So much attention is being focused on the Federal Reserve these days that we tend to forget other performance areas of the economy.
Note: U.S. labor productivity declined for the second consecutive quarter.
The decline in the second quarter was 4.6 percent from the first quarter.
In the first quarter, labor productivity declined by 7.4 percent.
This was the largest decline in 74 years.
This chart only contains the growth rate of U.S. labor productivity through the first quarter of 2022. The second quarter data were not available at the time this post was being written.
Translating this into Unit Labor Costs, a measure of worker compensation and productivity, we see the second quarter number for 2022 jumping up to 10.8 percent.
Here is the chart for this figure.
This movement of labor productivity, connected with rising labor costs, points to the underlying inflationary pressures that the Federal Reserve is facing in its conduct of monetary policy.
Can Monetary Policy Build Up Labor Productivity?
One of the factors that characterized the period of economic expansion between the end of the Great Recession and the Covid-19 Recession was the mediocre growth that was achieved during this period.
Although this economic recovery is the longest one on record for post-World War II, it is also the slowest economic expansion in history.
The annual compound rate of growth for this time period was about 2.3 percent.
Inflation was low, but economic growth was also very low.
I have written about this factor many times over the past year or so. The slow growth of the economy can be attributed to the fact that the growth of labor productivity during this time period was very low, dropping into negative figures from time-to-time.
The economic expansion, generated by former Federal Reserve chairman Ben Bernanke, built up stimulating stock prices which resulted in a rising wealth effect that led to a healthy expansion in consumer spending in the economy.
The policy was very successful in generating the lengthy period of economic growth with very little inflation, but, it was a policy that did not generate much investment in real capital and generated little or no improvement in the growth of labor productivity.

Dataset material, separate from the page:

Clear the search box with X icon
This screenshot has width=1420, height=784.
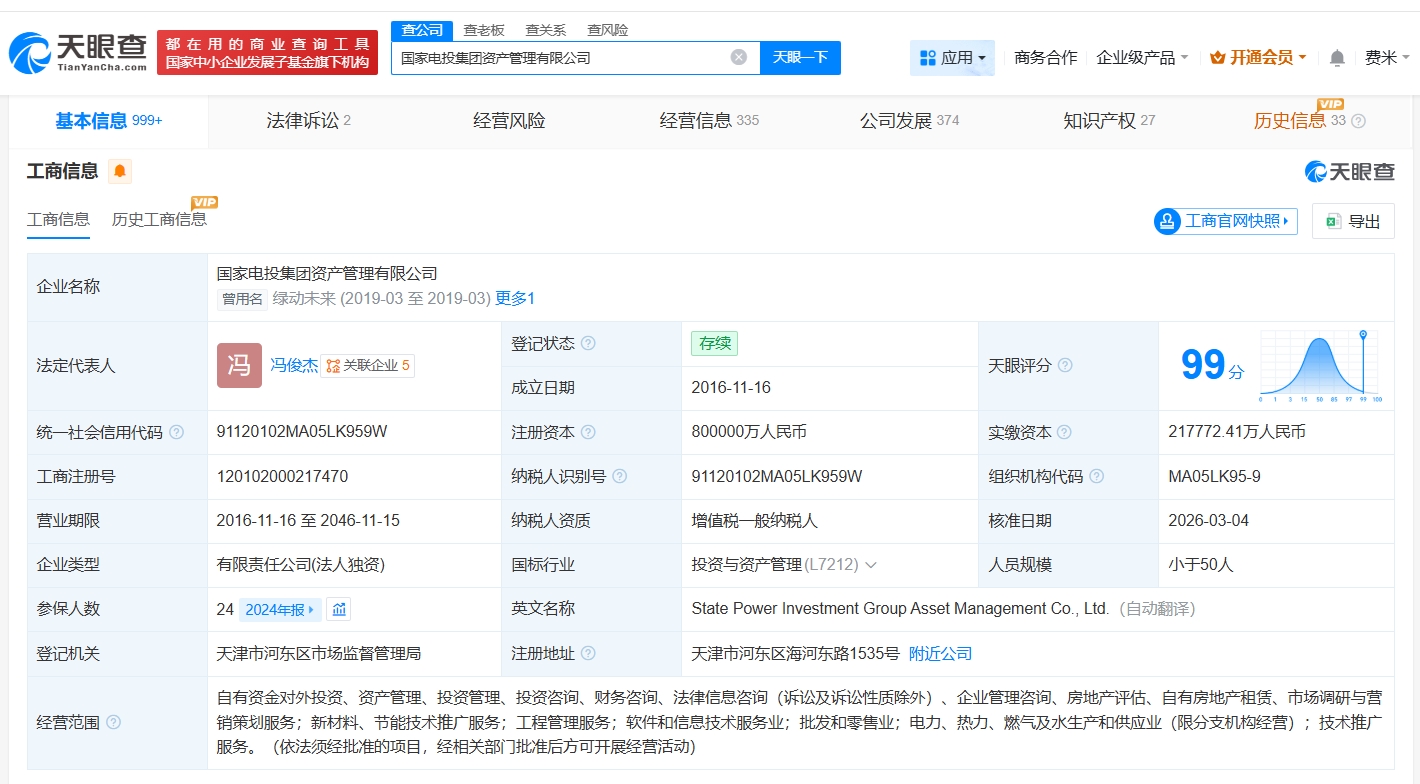(x=739, y=57)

Government policy-making was focused on demand-side efforts to stimulate spending. Little or no attention was given to supply-side programs that would increase the growth of labor productivity.
As Jeffrey Sparshott writes in the Wall Street Journal,
“Rising productivity is the key to improving living standards; it allows companies to raise wages without raising prices and fueling inflation. Instead, businesses appear to be paying workers more to produce less. The higher unit labor costs suggest companies will either endure lower profits or pass on higher costs to consumers.”
The Federal Reserve cannot do much here.
Federal Reserve stimulus impacts the demand-side of the economy, not the supply-side.
If we are going to attempt to raise the growth of labor productivity, we need to invest in government programs that stimulate supply-side expansion.
That is not what the federal government is doing at this time.
And, the tighter monetary policy is facing problems as well as the tightening up of monetary policy just constrains aggregate demand. Furthermore, lessening aggregate demand does little to help businesses to build intellectual capital and contribute to the growth of labor productivity.
Change In Approach
The last twenty years or so provide us with a picture that demand-side economic policies can only go so far in building up a wealthy, functioning economy.
The demand-side approach was successful.
But, this demand-side approach resulted in slower economic growth and an increase in the income/wealth distribution in the economy.
This demand-side approach depended upon rising asset prices.
And, if one looks at rising asset prices one must focus upon the major driving force of the last forty years, the rise in stock prices.
Furthermore, the rise in stock prices caused corporations to focus on financial engineering in order to generate and support rising stock prices, with a large part of the financial engineering going into stock buybacks and rising dividend rates.
There is no question that this was a very successful period, but financial engineering did not result in raising economic growth or raising the growth of labor productivity, but it did contribute greatly to the rise in investor wealth.
Bottom line: although successful in its way, it would seem that in moving forward we need to focus a little bit more on stimulating the supply-side of the equation and generating greater growth in labor productivity and a more even distribution of the wealth that is created.
The Coming Transformation
This is where the change needs to come.
Mr. Bernanke focused on building up an economy whose foundation was the consumer.
Now, in this transition period we are going through, we need some real leadership to guild us into an “Age” of technological change, an age where the emphasis is on the growth and spread of information.
This is where the future is going to come from, and the only way that the government is going to lead the economy into such an age is for the government to support the growth and spread of information and get away from the short-run efforts the politicians make to get themselves re-elected, the short-run effort to spend and spend to put people back into their old jobs.
This is basically what demand-side policies do…they increase demand so that employers will hire back the people that they had previously laid off. In the longer run, this really satisfies no one but the politicians that are in the game of constantly getting re-elected.
In the future, the emphasis needs to be on a longer-term horizon, a horizon that considers education, training, invention, and innovation.
Only in this way will we get faster economic growth, shared wealth creation, and a “new Age” of the American society.
The “new Age” is going to come, but the United States will give up its leadership role in this “new Age” if it continues to focus on the demand side of the equation, the side that relies on “what now is.’
The future needs policies that will create “what will be.”